I don't want any of this on my Object objects. Not all objects represent
something that can or should emit/publish/trigger/broadcast.

For example...

class Light {
  constructor() {
    // initialize Light control instance
  }
  on() {
    // send bits to turn Light on
  }
  off() {
    // send bits to turn Light off
  }
}


So what happens now? All of my Led instances have emit, trigger, once and
boundTo methods that are actually useless now. No thanks. I also don't want
Object.prototype.* and Object.* to suffer the same way that the [[Global]]
(window) object in browsers has suffered. Give a hoot, don't pollute.
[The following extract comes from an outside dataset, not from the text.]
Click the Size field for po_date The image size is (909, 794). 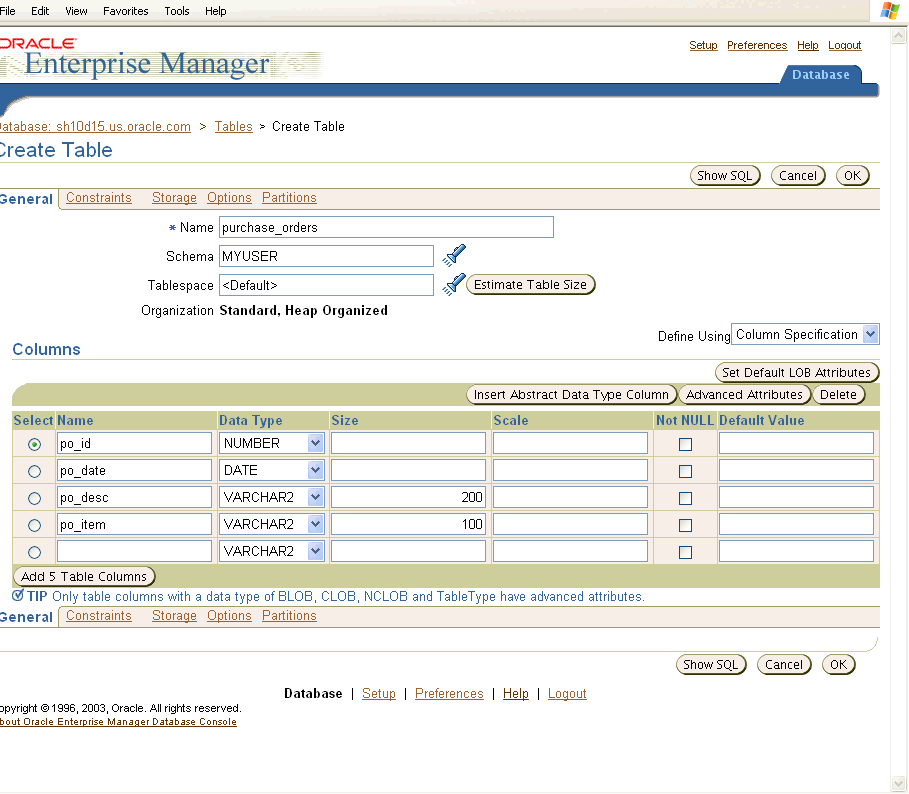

Post ES6 world makes creating emitter objects trivial—so why not a blessed
standard lib module that can be imported and used to extend a class
declaration?


import { Emitter } from "@event";

class Foo extends Emitter {}

Easy.

More inline...



On Wed, Jul 10, 2013 at 3:58 PM, Andrea Giammarchi <
andrea.giammar...@gmail.com> wrote:

> I know but people use prefixes and unique ids for events too and I am not
> sure if that would work so well.
>
> Also, this is not backward compatible, or better, this is impossible to
> polyfill so it won't bring benefits to the current scenario.
>
> If only I could already `Object.mixin(Object.mixin({}, EventEmitter),
> EventTarget)` and alias those prolix names as `on()` and `off()` it would
> be already great but this is too much in between the DOM, behind WebIDL,
> and ECMAScript ... something I know already historically incompatible,
> that's why I've proposed new names hopefully one day (and hopefully soon)
> in core, something that will be inherited in current implementation in any
> case, as it was in my case simply polluting the `Object.prototype` with
> those non enumerable properties luckily inherited in hosted DOM objects too.
>
> best regards
>
>
> On Wed, Jul 10, 2013 at 12:46 PM, Matthew Robb <matthewwr...@gmail.com>wrote:
>
>> You can do chainability at object define time with the sugar form:
>>
>> var obj = {
>> on type1(){},
>> on type2(){},
>> on type3(){}
>> }
>>
>
This is the dark days of DOM element properties as event handlers:

  elem.onclick...

Assigning to this paves over the previous assignment, leaving no way to
have multiple handlers registered for the same event type.




>
>> OR add to it using one of the following options:
>>
>> Object.mixin(obj, {
>> on type1(){},
>> on type2(){},
>> on type3(){}
>> })
>>
>> obj.{
>> on type1(){},
>> on type2(){},
>> on type3(){}
>> }
>>
>> obj := {
>> on type1(){},
>> on type2(){},
>> on type3(){}
>> }
>>
>>
>> On Wed, Jul 10, 2013 at 12:41 PM, Andrea Giammarchi <
>> andrea.giammar...@gmail.com> wrote:
>>
>>> my implementation works already with `DOM` nodes and browser
>>> environment, including `window`.
>>>
>>> I've also already written an `EventTarget` mixin object but in my case
>>> I'd use that via `Object.mixin(Object.prototype, EventTarget);` 'cause
>>> almost every object I use in my logic should be observed or should emit
>>> something to some other object.
>>>
>>
Standard lib approach (a la node) works today and tomorrow.


>
>>> Of course Dictionaries are out of the game but that's OK, as long as
>>> it's possible to promote them later on via `Object.setPrototypeOf(dict,
>>> Object.proottype)`
>>>
>>> I find the `Object.addEventListener(obj, "type", handler)` approach very
>>> boring for the simple reason that it does not make sense to use
>>> chainability there, another de-facto thing when it comes to events.
>>>
>>
It's also (subjectively) hideous.



>
>>> ```javascript
>>> // current eddy.js status
>>> var obj = {}
>>>   .on(type1, handler1)
>>>   .on(type2, handler2)
>>>   .on(type3, handler3)
>>> ;
>>> ```
>>>
>>
That's great for your use case, but I would never want this by default.